DOCUMENT PASSAGE:
========================================

Davidson Brings Big Ideas to Large Animal Clinical Staff at Texas A&M CVM

COLLEGE STATION, TX – It’s been called the toughest job you will ever love, and yet in spite of the many rewards, there remains a national shortage of rural veterinarians.

Dr. John Davidson

Texas A&M University College of Veterinary Medicine   Biomedical Sciences is committed to spreading the word to current and prospective veterinary medical students about the opportunities that can be found in this challenging line of work.

The first step was hiring Dr. John Davidson, an Aggie and former practicing veterinarian, to join the Food Animal Section of the Department of Large Animal Clinical Sciences at the CVM.

“Today’s students need to be told about the best kept secret in all of veterinary medicine – mixed animal practitioners have more fun,” says Davidson. “The variety and opportunities (both medical and surgical) available to today’s progressive mixed animal practitioner are beyond compare. If more graduates would just give it a try, many would find these opportunities and lifestyles are very inviting. There are tremendous practice opportunities in these communities and the clientele are so appreciative.”

And Davidson should know. He returns to A&M, where he received both his undergraduate and veterinary medical degrees, from a successful mixed animal practice that boasted two clinics in Caldwell County. Leaving his practice and the strong relationships he had with his business partner and very talented associate veterinarians was a difficult choice, but Davidson realized that he had a calling to work with students – perhaps making a small impact on the rural practitioner shortage by being able to share his experience and passion for the job with them.

“One of my many goals while here at Texas A&M is improving the awareness and correcting some of the negative stigmas that are often times incorrectly applied to rural/mixed or ‘general’ veterinary medical practice,” said Davidson. “A key advantage, that often goes unnoticed, of entering mixed practice, even if for a short time, is the solidification of the broad, vast, general knowledge that all veterinary students get. Because of the foundation and implementation of my education as a mixed or general practice veterinarian, I know that after spending significant time away from my practice, I feel confident that I could successfully return to private practice at any point in the future.”

========================================

DATASET CONTENT:
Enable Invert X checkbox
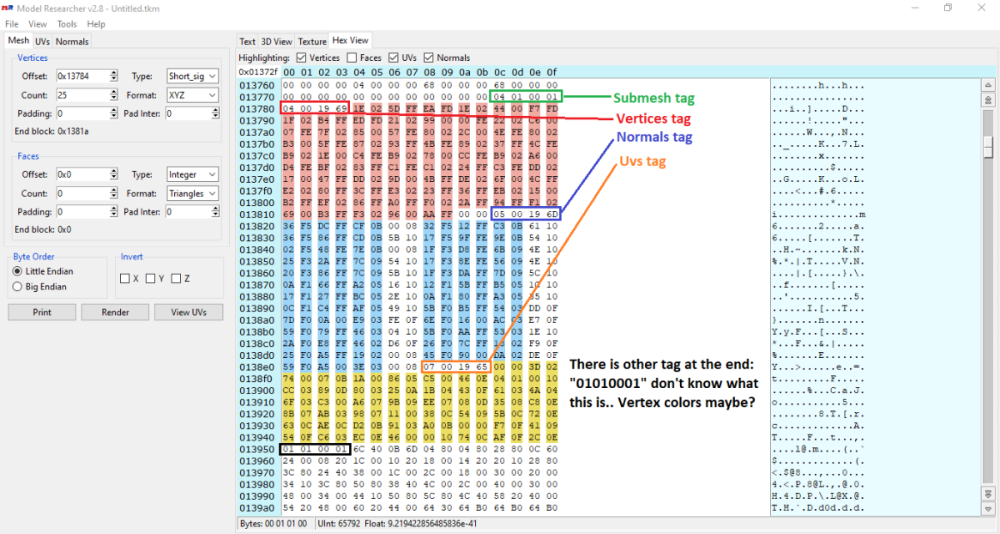Image resolution: width=1000 pixels, height=534 pixels. coord(125,278)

========================================

WHAT IS NEEDED: Continue the article on Dr. John Davidson's return to the Texas A&M College of Veterinary Medicine, starting after its final paragraph.

TASK RESPONSE:
Davidson acknowledges that some of the biggest challenges mixed animal veterinarians face are the different level of management intensity and sophistication among today’s cattle producers. This poses a challenge to all charged with providing a wholesome product to an increasingly conscious beef consuming public.

“Cattle producers and veterinarians still need to have a close and productive relationship, and the consumers want to know that the product is safe and wholesome,” said Davidson. “In this way, veterinarians, working closely with the producers, play a significant role in the safety of our food supply. We also need to let producers know that when they make a choice to use Texas A&M for their veterinary medical services, they are having a profound effect on the future of veterinary medicine by creating positive exposures and experiences for our students. The more this happens, the more likely we are to increase the number of students who would choose to go into mixed or general practice.”

Davidson’s enthusiasm for working with cattle and cattle producers began at an early age, and that passion was nurtured by his hometown veterinarians.

“Dr. Davidson has a lot of energy, and has already begun to outline a very ambitious set of goals for the program,” said Dr. Dan Posey, chief of food animal medicine at Texas A&M. “We couldn’t have found a more dynamic individual to introduce our students to mixed animal practice. We’re very excited he’s on board and expect great things to come.”